The genre of travel writing – so protean that American critic Paul Fussell lamented the death of travel in the 20th century, even while attempting to define the genre for the first time in Abroad: British Literary Travelling Between the Wars (1980) –becomes even more nebulous in the graphic narrative form in the 21st century. My paper seeks to extend Paul Fussell’s prototype of the ‘Gentleman Traveller’, originally in the British context of the inter – war years, in graphic travel narratives of the 21st century through the work of Canadian graphic novelist and animator Guy Delisle’s Pyongyang: A Journey in North Korea (2003) and Jerusalem: Chronicles from the Holy City (2015).

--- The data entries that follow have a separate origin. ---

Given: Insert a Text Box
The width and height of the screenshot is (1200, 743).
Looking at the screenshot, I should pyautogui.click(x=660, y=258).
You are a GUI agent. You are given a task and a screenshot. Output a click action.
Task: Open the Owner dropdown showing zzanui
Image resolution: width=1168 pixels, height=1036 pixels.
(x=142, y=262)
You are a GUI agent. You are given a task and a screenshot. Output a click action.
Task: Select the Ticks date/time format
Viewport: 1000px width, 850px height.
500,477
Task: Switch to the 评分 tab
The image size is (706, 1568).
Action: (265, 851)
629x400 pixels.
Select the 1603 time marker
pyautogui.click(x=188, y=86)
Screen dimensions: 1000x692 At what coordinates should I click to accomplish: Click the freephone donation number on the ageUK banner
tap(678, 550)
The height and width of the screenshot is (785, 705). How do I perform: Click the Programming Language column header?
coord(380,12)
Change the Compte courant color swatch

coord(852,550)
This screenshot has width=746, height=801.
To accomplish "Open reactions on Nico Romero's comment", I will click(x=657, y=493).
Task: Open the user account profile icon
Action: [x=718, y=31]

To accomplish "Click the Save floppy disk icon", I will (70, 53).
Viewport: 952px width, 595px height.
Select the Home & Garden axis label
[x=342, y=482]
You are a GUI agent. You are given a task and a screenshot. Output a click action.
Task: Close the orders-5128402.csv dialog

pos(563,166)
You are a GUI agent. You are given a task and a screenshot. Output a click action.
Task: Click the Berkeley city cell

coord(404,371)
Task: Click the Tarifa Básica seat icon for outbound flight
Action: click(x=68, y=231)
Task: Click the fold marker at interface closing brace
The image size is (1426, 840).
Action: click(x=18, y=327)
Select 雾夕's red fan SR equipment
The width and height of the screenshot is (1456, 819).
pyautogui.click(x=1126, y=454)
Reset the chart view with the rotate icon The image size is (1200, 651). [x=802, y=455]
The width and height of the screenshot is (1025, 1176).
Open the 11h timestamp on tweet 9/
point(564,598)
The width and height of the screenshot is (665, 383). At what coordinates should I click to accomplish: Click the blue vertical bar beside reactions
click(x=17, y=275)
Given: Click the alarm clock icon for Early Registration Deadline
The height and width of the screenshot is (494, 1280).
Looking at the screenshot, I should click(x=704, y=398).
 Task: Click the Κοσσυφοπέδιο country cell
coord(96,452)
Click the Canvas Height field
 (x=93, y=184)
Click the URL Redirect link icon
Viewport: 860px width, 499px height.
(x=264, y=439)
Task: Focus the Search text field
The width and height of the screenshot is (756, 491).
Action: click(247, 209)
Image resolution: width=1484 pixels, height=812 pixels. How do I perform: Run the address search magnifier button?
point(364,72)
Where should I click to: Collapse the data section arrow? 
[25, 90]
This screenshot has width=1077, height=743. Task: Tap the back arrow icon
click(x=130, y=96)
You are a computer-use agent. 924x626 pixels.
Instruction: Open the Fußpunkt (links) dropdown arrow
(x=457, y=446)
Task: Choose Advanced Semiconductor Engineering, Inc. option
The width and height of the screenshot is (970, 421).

Although the subgenre of international graphic literature includes classics like Marjane Satrapi's Persepolis (2000) and Art Spiegelman’s Maus (1980), graphic travelogues in the tradition of Robert Byron’s The Road to Oxiana (1937) that merges political commentary with observations on quotidian life – narratives which are also documents of liminal spaces, many of which becoming increasingly inaccessible due to conflict and pandemic travel restrictions – have received scant critical attention.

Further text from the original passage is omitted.